[Work instruction]: Everything in the records should be repeated exactly.

───── Supplied information

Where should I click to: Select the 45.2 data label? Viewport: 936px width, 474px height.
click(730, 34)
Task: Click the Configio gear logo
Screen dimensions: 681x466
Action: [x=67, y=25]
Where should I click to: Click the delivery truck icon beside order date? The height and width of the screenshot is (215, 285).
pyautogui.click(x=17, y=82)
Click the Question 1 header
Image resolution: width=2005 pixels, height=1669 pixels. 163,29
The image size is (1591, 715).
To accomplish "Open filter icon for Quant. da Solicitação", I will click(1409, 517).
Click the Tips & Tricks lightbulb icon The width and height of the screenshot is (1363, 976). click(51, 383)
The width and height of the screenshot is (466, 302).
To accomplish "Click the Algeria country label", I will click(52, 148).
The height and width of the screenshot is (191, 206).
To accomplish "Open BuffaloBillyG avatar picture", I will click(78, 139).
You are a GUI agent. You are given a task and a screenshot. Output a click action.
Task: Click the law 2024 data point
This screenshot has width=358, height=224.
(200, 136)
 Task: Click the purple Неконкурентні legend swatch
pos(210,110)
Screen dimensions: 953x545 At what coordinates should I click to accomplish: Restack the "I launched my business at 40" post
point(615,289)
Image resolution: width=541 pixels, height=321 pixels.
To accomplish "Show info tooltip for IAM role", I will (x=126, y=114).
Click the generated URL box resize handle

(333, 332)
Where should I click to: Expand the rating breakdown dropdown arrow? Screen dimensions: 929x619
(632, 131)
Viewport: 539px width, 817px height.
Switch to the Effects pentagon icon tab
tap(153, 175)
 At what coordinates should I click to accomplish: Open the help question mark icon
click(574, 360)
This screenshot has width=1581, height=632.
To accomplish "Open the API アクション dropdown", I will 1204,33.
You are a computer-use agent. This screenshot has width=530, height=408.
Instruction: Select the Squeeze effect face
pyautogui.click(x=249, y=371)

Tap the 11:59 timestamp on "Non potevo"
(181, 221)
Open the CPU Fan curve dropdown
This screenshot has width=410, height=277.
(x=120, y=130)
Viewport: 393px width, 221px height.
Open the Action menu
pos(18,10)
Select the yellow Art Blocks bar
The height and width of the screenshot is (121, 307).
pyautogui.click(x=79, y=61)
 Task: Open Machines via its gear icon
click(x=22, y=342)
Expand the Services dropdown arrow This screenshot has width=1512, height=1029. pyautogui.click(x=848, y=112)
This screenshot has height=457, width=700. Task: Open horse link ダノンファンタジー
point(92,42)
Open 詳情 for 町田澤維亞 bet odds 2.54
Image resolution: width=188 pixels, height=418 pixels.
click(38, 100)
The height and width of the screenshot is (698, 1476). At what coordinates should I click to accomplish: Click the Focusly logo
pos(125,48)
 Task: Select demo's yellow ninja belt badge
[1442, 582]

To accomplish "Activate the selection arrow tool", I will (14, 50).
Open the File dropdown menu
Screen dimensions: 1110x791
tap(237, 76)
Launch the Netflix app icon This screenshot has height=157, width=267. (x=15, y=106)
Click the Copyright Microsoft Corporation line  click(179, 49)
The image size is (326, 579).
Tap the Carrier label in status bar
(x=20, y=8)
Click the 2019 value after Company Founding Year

──────────

[Solution to the exercise]:
Where should I click to: Select the 45.2 data label? Viewport: 936px width, 474px height.
click(730, 34)
Task: Click the Configio gear logo
Screen dimensions: 681x466
Action: [x=67, y=25]
Where should I click to: Click the delivery truck icon beside order date? The height and width of the screenshot is (215, 285).
pyautogui.click(x=17, y=82)
Click the Question 1 header
Image resolution: width=2005 pixels, height=1669 pixels. 163,29
The image size is (1591, 715).
To accomplish "Open filter icon for Quant. da Solicitação", I will click(1409, 517).
Click the Tips & Tricks lightbulb icon The width and height of the screenshot is (1363, 976). click(51, 383)
The width and height of the screenshot is (466, 302).
To accomplish "Click the Algeria country label", I will click(52, 148).
The height and width of the screenshot is (191, 206).
To accomplish "Open BuffaloBillyG avatar picture", I will click(78, 139).
You are a GUI agent. You are given a task and a screenshot. Output a click action.
Task: Click the law 2024 data point
This screenshot has width=358, height=224.
(200, 136)
 Task: Click the purple Неконкурентні legend swatch
pos(210,110)
Screen dimensions: 953x545 At what coordinates should I click to accomplish: Restack the "I launched my business at 40" post
point(615,289)
Image resolution: width=541 pixels, height=321 pixels.
To accomplish "Show info tooltip for IAM role", I will (x=126, y=114).
Click the generated URL box resize handle

(333, 332)
Where should I click to: Expand the rating breakdown dropdown arrow? Screen dimensions: 929x619
(632, 131)
Viewport: 539px width, 817px height.
Switch to the Effects pentagon icon tab
tap(153, 175)
 At what coordinates should I click to accomplish: Open the help question mark icon
click(574, 360)
This screenshot has width=1581, height=632.
To accomplish "Open the API アクション dropdown", I will 1204,33.
You are a computer-use agent. This screenshot has width=530, height=408.
Instruction: Select the Squeeze effect face
pyautogui.click(x=249, y=371)

Tap the 11:59 timestamp on "Non potevo"
(181, 221)
Open the CPU Fan curve dropdown
This screenshot has width=410, height=277.
(x=120, y=130)
Viewport: 393px width, 221px height.
Open the Action menu
pos(18,10)
Select the yellow Art Blocks bar
The height and width of the screenshot is (121, 307).
pyautogui.click(x=79, y=61)
 Task: Open Machines via its gear icon
click(x=22, y=342)
Expand the Services dropdown arrow This screenshot has width=1512, height=1029. pyautogui.click(x=848, y=112)
This screenshot has height=457, width=700. Task: Open horse link ダノンファンタジー
point(92,42)
Open 詳情 for 町田澤維亞 bet odds 2.54
Image resolution: width=188 pixels, height=418 pixels.
click(38, 100)
The height and width of the screenshot is (698, 1476). At what coordinates should I click to accomplish: Click the Focusly logo
pos(125,48)
 Task: Select demo's yellow ninja belt badge
[1442, 582]

To accomplish "Activate the selection arrow tool", I will (14, 50).
Open the File dropdown menu
Screen dimensions: 1110x791
tap(237, 76)
Launch the Netflix app icon This screenshot has height=157, width=267. (x=15, y=106)
Click the Copyright Microsoft Corporation line  click(179, 49)
The image size is (326, 579).
Tap the Carrier label in status bar
(x=20, y=8)
Click the 2019 value after Company Founding Year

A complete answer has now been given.